=== Extracted records ===

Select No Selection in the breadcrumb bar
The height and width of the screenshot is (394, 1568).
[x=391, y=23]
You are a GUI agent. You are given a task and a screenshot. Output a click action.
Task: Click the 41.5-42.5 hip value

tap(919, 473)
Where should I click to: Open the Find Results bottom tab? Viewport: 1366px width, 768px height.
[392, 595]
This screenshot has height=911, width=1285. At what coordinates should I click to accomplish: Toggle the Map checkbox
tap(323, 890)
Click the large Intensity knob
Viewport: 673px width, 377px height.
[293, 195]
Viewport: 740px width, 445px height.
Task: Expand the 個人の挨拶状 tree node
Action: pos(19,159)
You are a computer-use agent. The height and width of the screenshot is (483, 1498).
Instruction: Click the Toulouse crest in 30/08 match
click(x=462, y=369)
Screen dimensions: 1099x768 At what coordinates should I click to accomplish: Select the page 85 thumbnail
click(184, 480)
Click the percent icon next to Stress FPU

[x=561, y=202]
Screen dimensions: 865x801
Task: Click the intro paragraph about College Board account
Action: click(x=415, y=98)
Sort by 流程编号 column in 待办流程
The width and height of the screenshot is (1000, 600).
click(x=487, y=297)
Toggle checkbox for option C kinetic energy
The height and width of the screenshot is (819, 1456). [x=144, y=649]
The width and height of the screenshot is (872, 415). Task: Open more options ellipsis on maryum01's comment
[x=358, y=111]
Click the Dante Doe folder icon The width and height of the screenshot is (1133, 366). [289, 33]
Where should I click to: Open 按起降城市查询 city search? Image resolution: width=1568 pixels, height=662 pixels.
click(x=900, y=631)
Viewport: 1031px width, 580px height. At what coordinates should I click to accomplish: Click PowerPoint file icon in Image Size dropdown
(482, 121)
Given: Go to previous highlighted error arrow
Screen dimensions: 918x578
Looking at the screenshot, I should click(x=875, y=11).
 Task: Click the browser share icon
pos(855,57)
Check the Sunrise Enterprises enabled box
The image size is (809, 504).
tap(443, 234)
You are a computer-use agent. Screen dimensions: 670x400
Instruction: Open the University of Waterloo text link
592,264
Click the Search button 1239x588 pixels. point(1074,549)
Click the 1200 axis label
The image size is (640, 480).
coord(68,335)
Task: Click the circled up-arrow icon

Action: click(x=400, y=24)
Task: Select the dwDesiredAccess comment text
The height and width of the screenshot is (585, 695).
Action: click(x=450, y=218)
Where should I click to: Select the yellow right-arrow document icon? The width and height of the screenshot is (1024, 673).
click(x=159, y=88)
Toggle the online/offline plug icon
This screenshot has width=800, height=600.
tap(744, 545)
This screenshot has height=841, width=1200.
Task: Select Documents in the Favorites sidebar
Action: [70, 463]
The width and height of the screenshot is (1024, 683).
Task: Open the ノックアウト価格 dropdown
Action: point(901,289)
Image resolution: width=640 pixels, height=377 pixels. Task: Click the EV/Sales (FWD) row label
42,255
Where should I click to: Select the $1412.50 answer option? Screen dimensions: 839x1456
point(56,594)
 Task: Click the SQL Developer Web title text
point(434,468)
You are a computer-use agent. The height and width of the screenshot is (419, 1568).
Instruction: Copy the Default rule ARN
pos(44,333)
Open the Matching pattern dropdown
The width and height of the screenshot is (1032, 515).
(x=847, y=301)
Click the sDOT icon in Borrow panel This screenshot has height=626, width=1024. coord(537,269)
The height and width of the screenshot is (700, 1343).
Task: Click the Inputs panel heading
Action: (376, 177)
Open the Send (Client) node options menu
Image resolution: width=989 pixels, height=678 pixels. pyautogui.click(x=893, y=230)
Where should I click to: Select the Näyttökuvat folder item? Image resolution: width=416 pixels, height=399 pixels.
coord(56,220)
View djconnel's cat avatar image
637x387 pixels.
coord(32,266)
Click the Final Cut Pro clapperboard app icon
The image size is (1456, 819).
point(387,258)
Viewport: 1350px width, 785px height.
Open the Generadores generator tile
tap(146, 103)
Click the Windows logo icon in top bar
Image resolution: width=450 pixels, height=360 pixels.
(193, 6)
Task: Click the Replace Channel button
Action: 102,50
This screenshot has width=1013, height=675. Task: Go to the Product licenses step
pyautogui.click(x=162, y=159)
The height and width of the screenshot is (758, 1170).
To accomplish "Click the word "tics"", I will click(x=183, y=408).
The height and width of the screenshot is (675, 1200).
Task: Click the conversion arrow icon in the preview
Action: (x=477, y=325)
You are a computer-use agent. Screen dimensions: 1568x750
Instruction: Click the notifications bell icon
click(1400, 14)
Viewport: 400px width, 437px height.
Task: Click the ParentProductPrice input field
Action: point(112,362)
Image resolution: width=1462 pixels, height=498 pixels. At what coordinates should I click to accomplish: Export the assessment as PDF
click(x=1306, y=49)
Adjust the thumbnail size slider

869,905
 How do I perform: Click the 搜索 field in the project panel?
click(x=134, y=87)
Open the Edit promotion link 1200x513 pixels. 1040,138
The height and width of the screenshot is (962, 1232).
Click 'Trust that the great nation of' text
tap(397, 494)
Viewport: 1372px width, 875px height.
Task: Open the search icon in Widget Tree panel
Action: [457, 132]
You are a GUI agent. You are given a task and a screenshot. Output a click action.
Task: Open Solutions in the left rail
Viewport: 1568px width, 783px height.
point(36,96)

===

_Directions_
State how many lines contain the word "agent" across the listing, and give no other text.

_Output for this exercise_
6